Larry Towell—Magnum Photos

Siblings: How Parents Can Help them Get On

It was a single bounce of a tennis ball that made me a better sibling—and, as it turned out, a better person too. The ball bounced many years ago, around the time I was in fourth grade and my youngest brother, Bruce, was in second. Bruce and I were in our home, playing a game of our own devising that involved volleying the tennis ball off our basement wall. At one point when Bruce was about to begin his turn, I turned away, then turned back, caught his eye and immediately saw guilt there. In the span of a second, a wordless conversation played out.

I cheated, he said without saying. I missed my shot and was hoping you didn’t notice.

I know.

I’m a little bit embarrassed.

I’m a little bit embarrassed for you.

Are you mad?

Nah, it’s not a big deal. Let’s play.

That was that—except it wasn’t. The one thing we didn’t say in that moment—but said with real words, many times in the decades that followed—was how bloody wonderful the entire exchange was, how in a fleeting, silent instant, we had shared understanding, empathy, contrition, forgiveness, a sense of proportion and a strange, intimate peek inside each other’s minds. The fraternal dynamic at play in that chance second informed and improved not just the relationship we shared with each other, but the ones we would share with anyone else later in life when a similar kind of compassionate mind-reading would be a handy thing to have.

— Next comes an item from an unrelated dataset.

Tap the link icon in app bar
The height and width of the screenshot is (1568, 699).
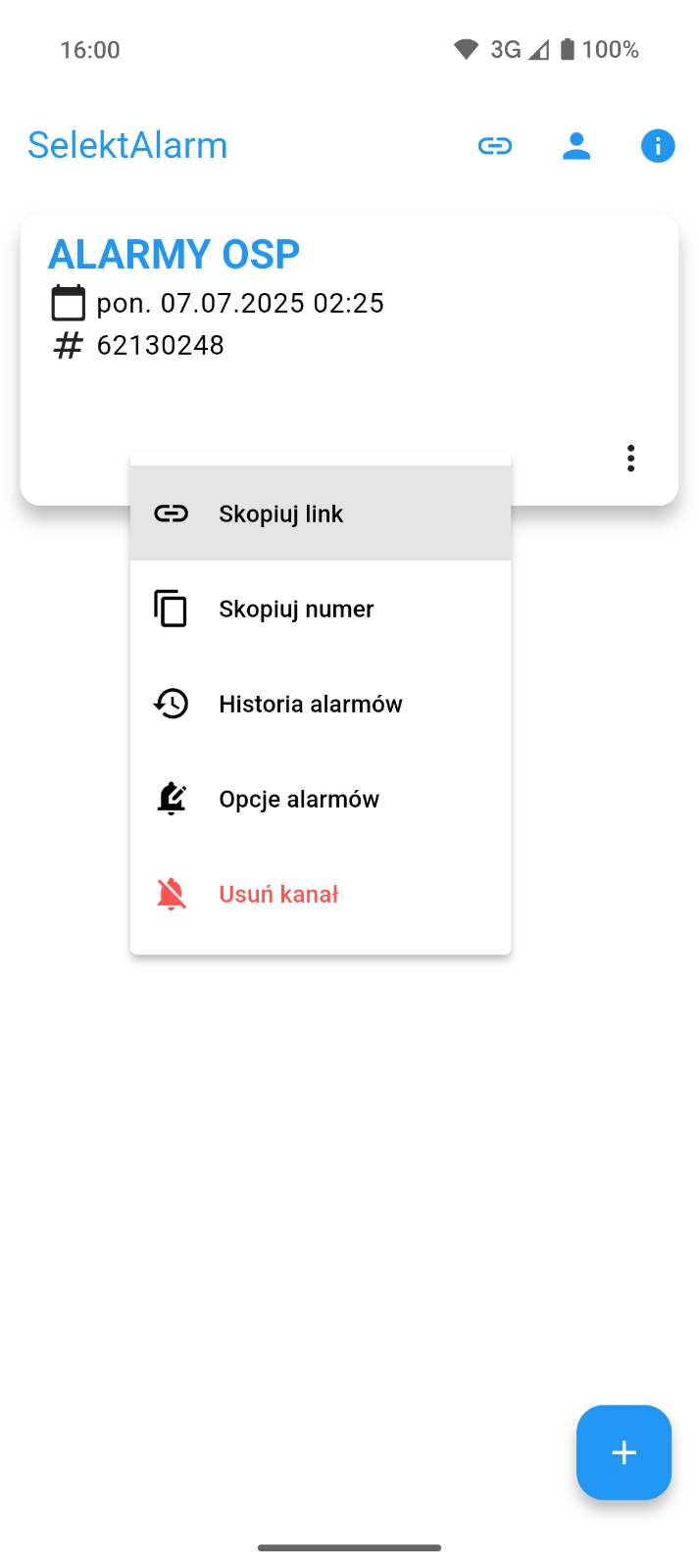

The sibling bond, for all of us, is nothing short of a full-time, total-immersion dress rehearsal for life. Our brothers and sisters teach us about comradeship and combat, loyalty and rivalry, when to stand up for ourselves and when to stand down, how to share confidences and the wages of breaking them. We learn about selfishness and selflessness, mentoring and listening—all of the skills we start life lacking and all of which we’d jolly well better learn if we’re going to function in the larger world outside the home.

In the process, we form a connection with our brothers and sisters that we’ll never have with anyone else. Our parents leave us too early, our spouses and children come along too late. Our sibs are the only people we’ll ever know who are with us through the entire ride.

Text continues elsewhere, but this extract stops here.